→ **What you are asked to do**
From the entries below, reproduce exactly the lines from the one with "This screenshot has width=1302, height=864." through the one with "the sub ticket", both included, without images.
═════ Supplied records
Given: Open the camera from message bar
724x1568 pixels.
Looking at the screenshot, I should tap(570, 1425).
══════════
═════ Supplied records
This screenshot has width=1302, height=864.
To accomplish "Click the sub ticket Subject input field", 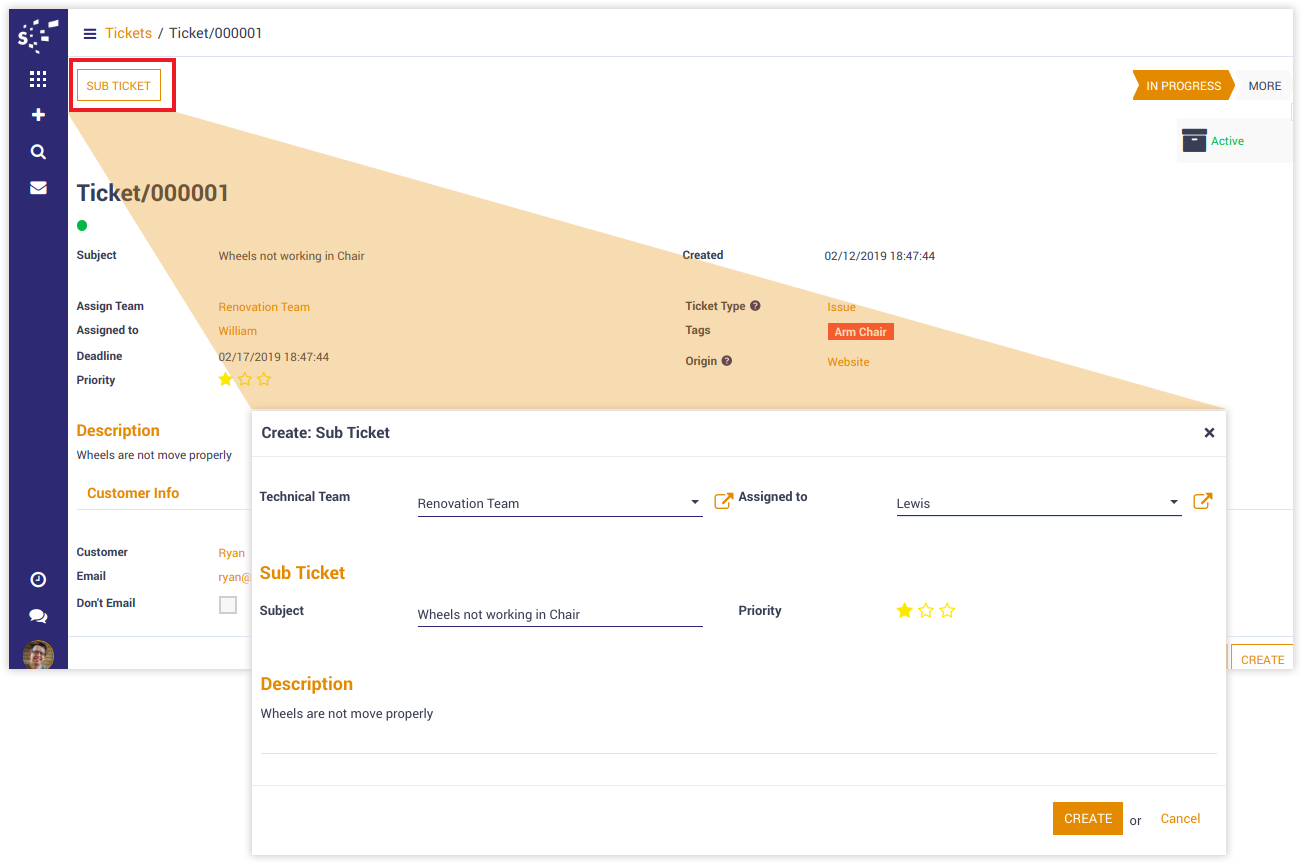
══════════
→ **Expected answer**
This screenshot has width=1302, height=864.
To accomplish "Click the sub ticket Subject input field", 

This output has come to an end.